通过该实验，学习和掌握小鼠精子畸形试验的原理和步骤。

1.熟悉精子畸形的概念及类型、精子畸形试验的实验设计、试验检测的遗传学终点。

2.学习和掌握小鼠精子畸形试验的基本方法步骤，正常精子及畸形精子的镜下观察。

3.了解精子畸形试验数据整理、分析方法及结果的评价。

二、实验原理：
1.小鼠精子畸形受基因控制，具有高度遗传性，许多常染色体及X、Y性染色体基因直接或间接地决定精子形态。
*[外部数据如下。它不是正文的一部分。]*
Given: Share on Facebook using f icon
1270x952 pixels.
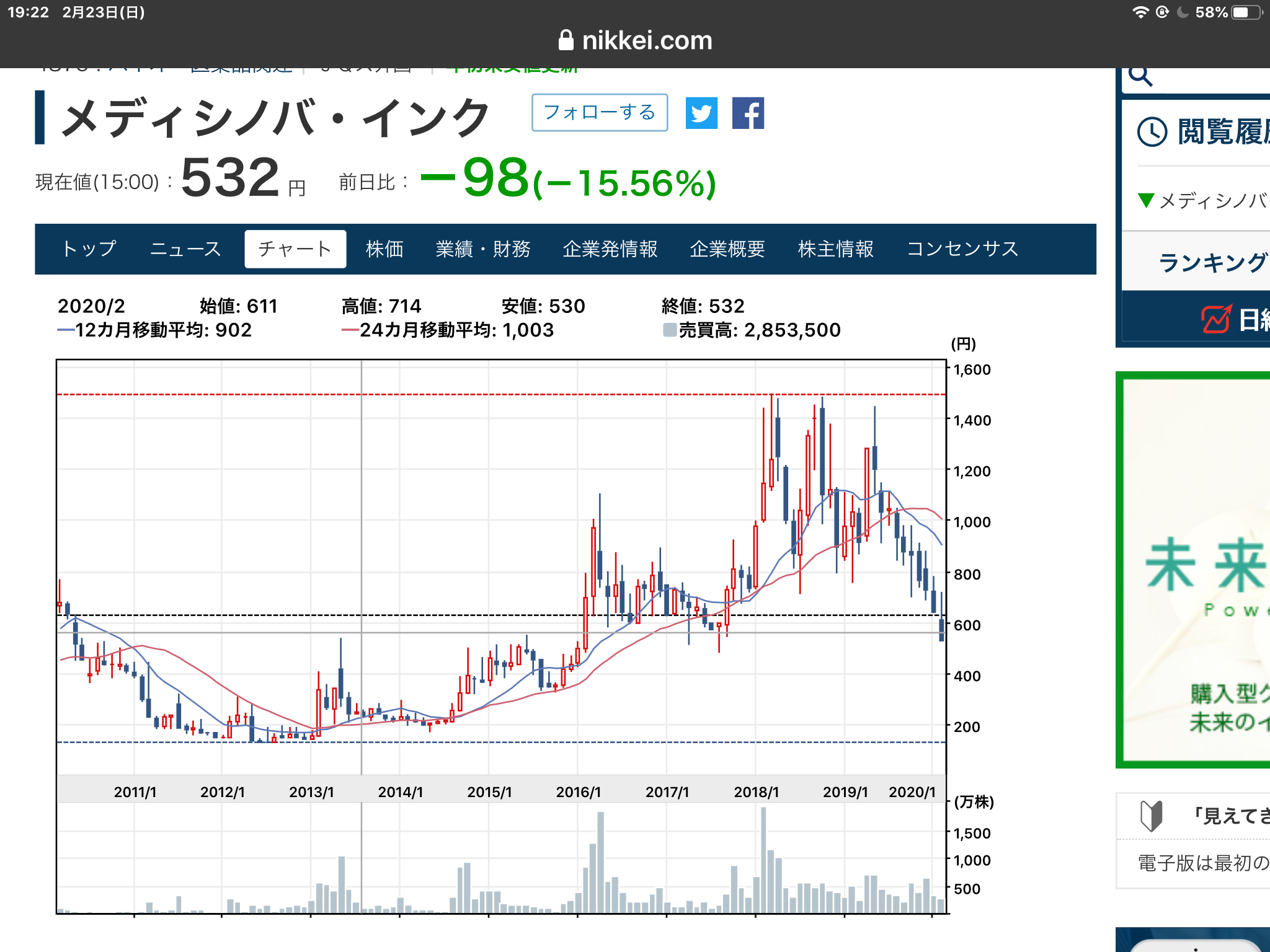Looking at the screenshot, I should click(x=748, y=113).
2.精子的畸形主要是指形态的异常，是决定精子形成的基因发生突变的结果。

因此形态的改变提示有关基因及其蛋白质产物的改变。

三、实验器材及试剂：
眼科剪、眼科镊、小平皿、显微镜、擦镜纸、带橡皮头吸管、载玻片、玻璃染缸
1%伊红染液、9%生理盐水
四、实验步骤：
1.制片
颈椎脱臼处死小鼠，取出双侧附睾，将附睾放入1ml磷酸盐缓冲液或生理盐水中。

用眼科剪将附睾纵向剪1~2下，静止3~5min，轻轻摇动。

吸取此精子悬液滴于清洁载玻片一端，均匀推片，待玻片晾干后用甲/乙醇固定5min以上，自然晾干。

用1%~2%伊红染色15min，用水轻冲，干燥。

2.阅片
在低倍镜下找到背景清晰、精子重叠较少的区域，然后用油镜计数。

每只小鼠为一观察单位，计数1000条完整的精子中畸形精子数，计算各组小鼠精子畸变率。

其中有头无尾（轮廓不清）、头部与其他精子或碎片重叠及人为剪碎的精子均不计算。

精子畸形主要表现在头部，其次为尾部，可分为无钩、香蕉形、胖头、无定形、尾折叠、双头、双尾等。

异常精子均应记录显微镜的坐标数，以备复查。

并分别记录异常类型，以便统计精子畸形率及精子类型的构成比。

判断双头、双尾畸形时，要注意与两条精子的部分重叠相鉴别，判断无定形时要与人为剪碎及折叠相鉴别。

五、注意事项：
判断双头、双尾畸形时，要注意与两条精子的部分重叠相鉴别，判断无定形时要与人为剪碎及折叠相鉴别。

使用的小鼠要健康，以免感染、体温增高等可能导致精子畸形率增高，造成假阳性结果。